I tend to find most of these forgettable or even downright offensive, but one does stand out to me: “It’s hard to feel bad about a body you’re taking care of.”  This, to me, is the message we should all hear when we find ourselves comparing our abs to the ones on magazine covers.  It’s the message we should be modeling for (not just saying to) our daughters.

If we are truly caring for our bodies, treating them in ways that they deserve to be treated, how can we possibly feel bad about them?  If we are loving them enough to be good to them, we should love them enough to appreciate them.

I intentionally remind myself of this every time I take my daughter to the swimming pool.  Sure, I could look around at some of the (seemingly) flawless moms with their flat stomachs and cellulite-free skin and want to hide under my towel.  I could compare my body to what it was before kids, before forty, before I’d really lived.  
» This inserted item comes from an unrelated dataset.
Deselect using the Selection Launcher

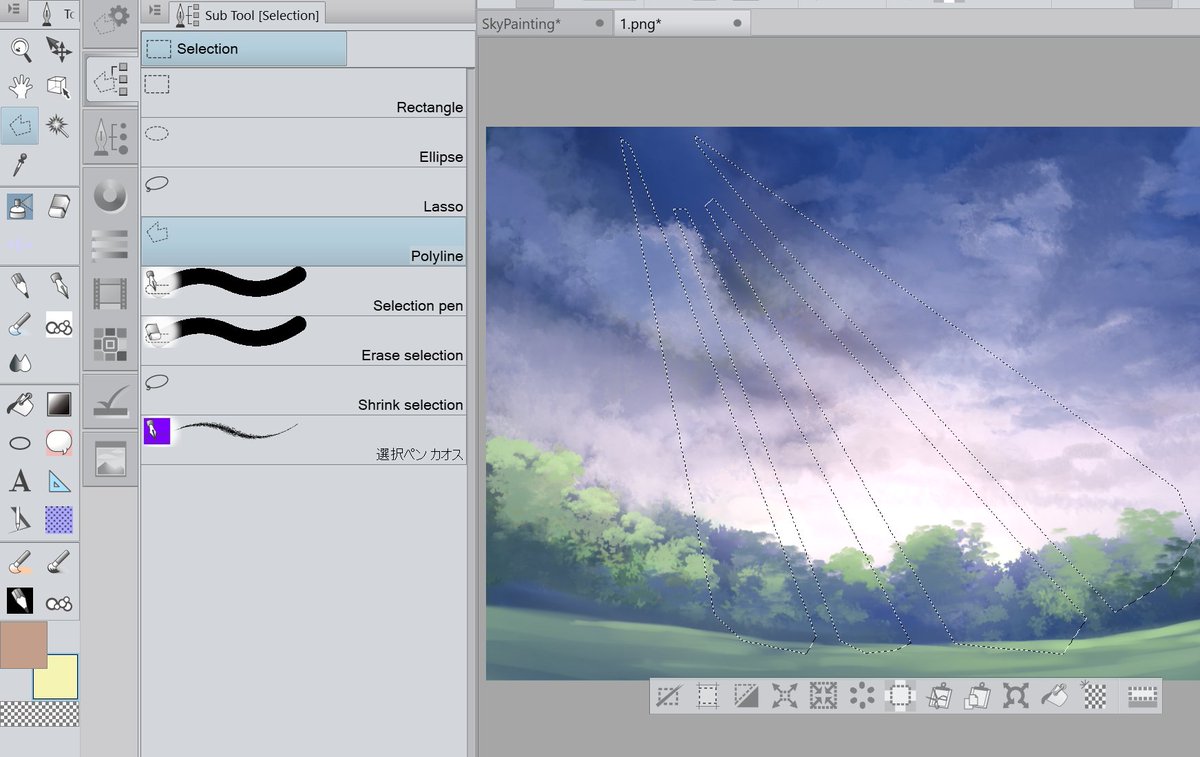click(668, 696)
Or I can consciously choose to feel good about the fact that I’m doing the best I can to keep my body strong and healthy.  I can think about how hard I work at the gym, how I fuel my body with healthy foods, how I try to get good sleep and plenty of fresh air, how I always wear sunscreen and seatbelts, and how I continue to move my body in new and different ways to see what it’s capable of.

I can recognize that while I may not be 100% happy with the way my body looks, I can still be comfortable in my own skin and know that I’m on the right track to being the best me I can be.  I can focus on what it can do, not just on how it fits into a swimsuit.  This body of mine has done some pretty amazing things in its time.  It has grown two healthy children, given birth without pain meds, climbed mountains, danced with wild abandon, jumped in ocean waves, trekked through forests, bounced back from injuries, provided comfort to grieving loved ones in its arms…this body is a badass.
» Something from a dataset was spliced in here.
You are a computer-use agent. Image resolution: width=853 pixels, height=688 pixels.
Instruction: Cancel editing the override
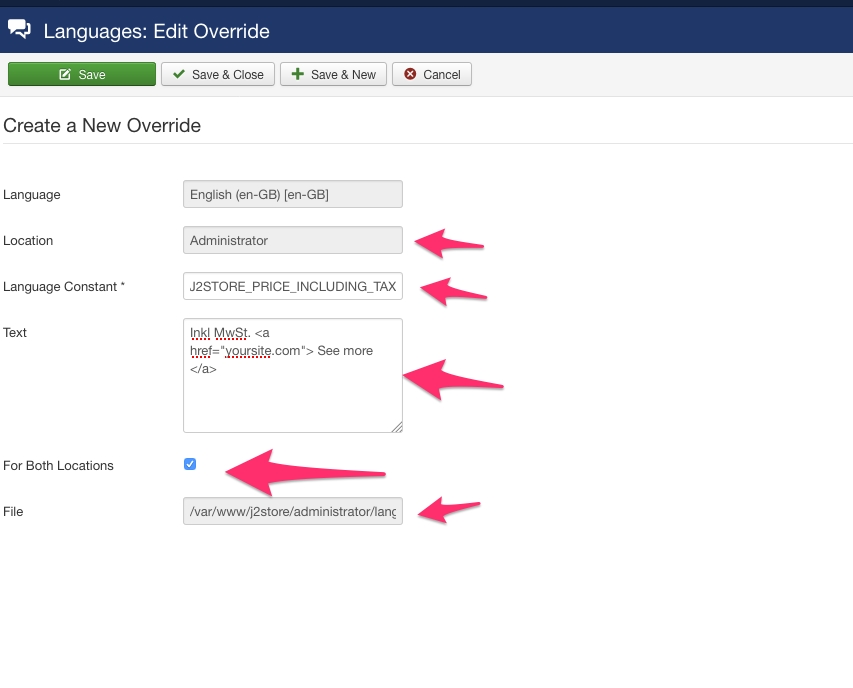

I want my daughter to remember me playing in the pool with her, not hiding in a cover-up on a chair.  I want my son to see that women can be confident in themselves, that the human body is nothing to be ashamed of.  I want my husband to feel that I’m doing my part to make sure we get to live a long, healthy life together.  Hell, I want those moms at the pool with the flat tummies to look at me and feel even better about themselves.  And I want the teenage girls at the pool, the ones who may feel self conscious next to their friends, to see this mama splashing around in a bikini that shows all her flaws and think, “If she can do it, so can I.”
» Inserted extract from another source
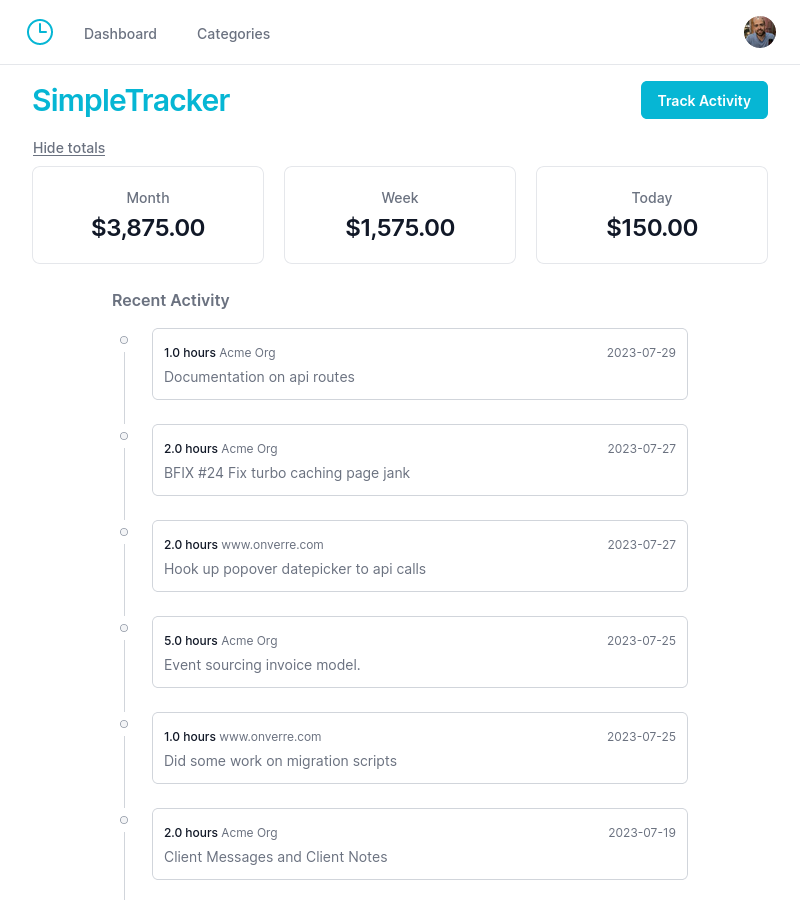The height and width of the screenshot is (900, 800).
Task: Click the timeline dot for BFIX #24 entry
Action: pos(124,436)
So yeah, I could look back at photos of myself in my twenties, I could compare myself to the other moms at the pool, I could believe my eyes when I see the airbrushed beauties on magazine covers.  But I’d rather celebrate WITH those other moms, be triumphant in our shared accomplishments.  Sure, I could squint really hard in the mirror and pretend my stomach is harder, my skin is smoother, my thighs are thinner.  But instead I think I’ll just smile and fist bump that reflection (not too hard, though, because OUCH).

See the thing is, that body in the mirror?  The one with wrinkles and dimples and gravity working against her?  It’s mine.  It’s the only one I get.

Hate on it?  Hell no, I’m gonna worship it.